Stored items:
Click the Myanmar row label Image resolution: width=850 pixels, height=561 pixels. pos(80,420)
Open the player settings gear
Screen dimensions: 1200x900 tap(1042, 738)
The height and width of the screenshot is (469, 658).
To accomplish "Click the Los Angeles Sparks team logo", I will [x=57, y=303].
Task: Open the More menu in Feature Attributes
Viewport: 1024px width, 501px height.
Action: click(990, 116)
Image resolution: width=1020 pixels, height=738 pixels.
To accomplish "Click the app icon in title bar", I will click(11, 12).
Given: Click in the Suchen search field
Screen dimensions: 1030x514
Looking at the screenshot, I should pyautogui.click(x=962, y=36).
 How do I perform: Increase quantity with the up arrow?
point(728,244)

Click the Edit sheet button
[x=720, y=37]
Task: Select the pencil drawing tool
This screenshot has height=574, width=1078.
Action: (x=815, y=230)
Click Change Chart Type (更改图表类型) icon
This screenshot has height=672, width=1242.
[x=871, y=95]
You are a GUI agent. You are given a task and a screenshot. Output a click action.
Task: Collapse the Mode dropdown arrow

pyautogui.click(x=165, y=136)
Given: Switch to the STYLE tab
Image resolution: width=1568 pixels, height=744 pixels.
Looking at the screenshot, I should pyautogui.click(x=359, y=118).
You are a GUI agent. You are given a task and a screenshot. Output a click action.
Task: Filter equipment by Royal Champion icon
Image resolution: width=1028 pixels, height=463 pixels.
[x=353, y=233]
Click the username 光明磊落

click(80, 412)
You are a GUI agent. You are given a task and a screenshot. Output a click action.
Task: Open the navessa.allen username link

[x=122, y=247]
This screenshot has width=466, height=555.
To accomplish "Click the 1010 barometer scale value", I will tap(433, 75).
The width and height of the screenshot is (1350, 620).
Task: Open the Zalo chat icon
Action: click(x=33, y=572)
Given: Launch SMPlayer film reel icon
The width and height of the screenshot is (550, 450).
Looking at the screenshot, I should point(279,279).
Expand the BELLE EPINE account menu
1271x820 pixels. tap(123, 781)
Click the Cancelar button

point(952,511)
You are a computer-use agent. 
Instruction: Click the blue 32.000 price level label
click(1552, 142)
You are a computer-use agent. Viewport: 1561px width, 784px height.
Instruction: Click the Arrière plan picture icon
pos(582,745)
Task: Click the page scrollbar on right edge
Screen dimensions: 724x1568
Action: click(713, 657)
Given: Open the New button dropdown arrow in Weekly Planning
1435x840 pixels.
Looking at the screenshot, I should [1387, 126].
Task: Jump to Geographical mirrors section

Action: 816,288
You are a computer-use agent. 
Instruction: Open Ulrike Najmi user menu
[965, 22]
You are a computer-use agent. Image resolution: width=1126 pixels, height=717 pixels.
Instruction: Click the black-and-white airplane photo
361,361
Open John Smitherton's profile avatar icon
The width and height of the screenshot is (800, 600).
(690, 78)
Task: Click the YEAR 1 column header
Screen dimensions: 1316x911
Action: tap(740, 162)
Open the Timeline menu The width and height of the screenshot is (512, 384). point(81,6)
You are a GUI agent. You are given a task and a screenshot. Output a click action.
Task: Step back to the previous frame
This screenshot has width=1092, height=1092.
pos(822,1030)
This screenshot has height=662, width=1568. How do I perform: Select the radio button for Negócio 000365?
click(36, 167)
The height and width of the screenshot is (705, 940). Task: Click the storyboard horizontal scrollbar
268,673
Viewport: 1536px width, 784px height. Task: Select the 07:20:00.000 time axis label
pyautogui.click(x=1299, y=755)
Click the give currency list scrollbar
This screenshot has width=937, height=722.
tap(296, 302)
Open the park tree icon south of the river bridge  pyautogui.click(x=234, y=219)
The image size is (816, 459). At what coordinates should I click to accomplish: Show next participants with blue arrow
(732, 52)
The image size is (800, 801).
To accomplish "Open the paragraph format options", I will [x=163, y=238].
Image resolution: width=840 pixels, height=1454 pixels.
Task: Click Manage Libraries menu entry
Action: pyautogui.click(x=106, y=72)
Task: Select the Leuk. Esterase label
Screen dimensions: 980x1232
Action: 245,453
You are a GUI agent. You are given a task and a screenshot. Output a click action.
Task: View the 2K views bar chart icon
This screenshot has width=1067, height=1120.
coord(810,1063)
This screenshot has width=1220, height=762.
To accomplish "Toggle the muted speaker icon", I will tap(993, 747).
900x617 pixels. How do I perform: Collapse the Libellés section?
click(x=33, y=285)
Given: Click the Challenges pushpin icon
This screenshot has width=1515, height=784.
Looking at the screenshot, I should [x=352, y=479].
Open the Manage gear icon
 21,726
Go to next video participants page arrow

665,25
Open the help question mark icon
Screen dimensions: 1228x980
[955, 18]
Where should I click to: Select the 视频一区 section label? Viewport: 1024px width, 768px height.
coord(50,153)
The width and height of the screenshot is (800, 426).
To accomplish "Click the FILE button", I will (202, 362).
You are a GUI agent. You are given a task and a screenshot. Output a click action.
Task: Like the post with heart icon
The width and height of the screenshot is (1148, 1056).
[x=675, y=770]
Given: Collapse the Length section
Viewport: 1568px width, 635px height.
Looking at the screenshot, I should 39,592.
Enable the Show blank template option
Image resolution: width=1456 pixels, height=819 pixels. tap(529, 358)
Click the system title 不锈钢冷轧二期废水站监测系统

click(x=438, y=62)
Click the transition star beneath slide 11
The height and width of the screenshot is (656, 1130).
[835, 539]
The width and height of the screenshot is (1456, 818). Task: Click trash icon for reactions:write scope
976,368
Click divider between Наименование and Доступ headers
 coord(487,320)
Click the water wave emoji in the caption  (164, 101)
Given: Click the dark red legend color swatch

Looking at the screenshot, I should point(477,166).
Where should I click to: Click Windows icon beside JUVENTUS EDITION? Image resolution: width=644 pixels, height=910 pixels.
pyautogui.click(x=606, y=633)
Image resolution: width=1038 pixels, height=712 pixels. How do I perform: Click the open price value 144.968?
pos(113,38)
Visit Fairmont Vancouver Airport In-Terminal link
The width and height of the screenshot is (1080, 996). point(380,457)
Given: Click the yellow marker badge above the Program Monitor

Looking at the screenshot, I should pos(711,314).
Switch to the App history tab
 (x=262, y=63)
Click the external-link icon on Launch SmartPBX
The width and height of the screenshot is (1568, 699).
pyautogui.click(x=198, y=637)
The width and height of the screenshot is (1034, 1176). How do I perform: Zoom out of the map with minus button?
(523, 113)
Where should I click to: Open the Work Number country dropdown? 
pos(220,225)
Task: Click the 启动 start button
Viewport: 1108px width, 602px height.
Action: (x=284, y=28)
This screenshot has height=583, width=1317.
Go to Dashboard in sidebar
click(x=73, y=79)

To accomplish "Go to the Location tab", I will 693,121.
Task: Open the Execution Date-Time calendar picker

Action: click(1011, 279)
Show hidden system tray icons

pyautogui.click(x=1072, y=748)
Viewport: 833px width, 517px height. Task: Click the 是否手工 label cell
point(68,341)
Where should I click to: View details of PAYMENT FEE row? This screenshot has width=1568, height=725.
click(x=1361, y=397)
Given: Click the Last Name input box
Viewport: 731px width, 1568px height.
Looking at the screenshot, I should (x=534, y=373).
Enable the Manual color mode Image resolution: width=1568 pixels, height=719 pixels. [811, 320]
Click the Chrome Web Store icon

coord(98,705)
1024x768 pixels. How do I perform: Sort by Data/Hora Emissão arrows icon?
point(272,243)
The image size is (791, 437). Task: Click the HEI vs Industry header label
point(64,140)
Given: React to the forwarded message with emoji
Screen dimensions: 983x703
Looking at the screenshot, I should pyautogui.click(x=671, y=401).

◆ Problem statement
Note each line above that contains "computer" and copy it out.

◆ Solution to this problem
You are a computer-use agent. 
You are a computer-use agent. Viewport: 1561px width, 784px height.
You are a computer-use agent. 
You are a computer-use agent. Image resolution: width=1126 pixels, height=717 pixels.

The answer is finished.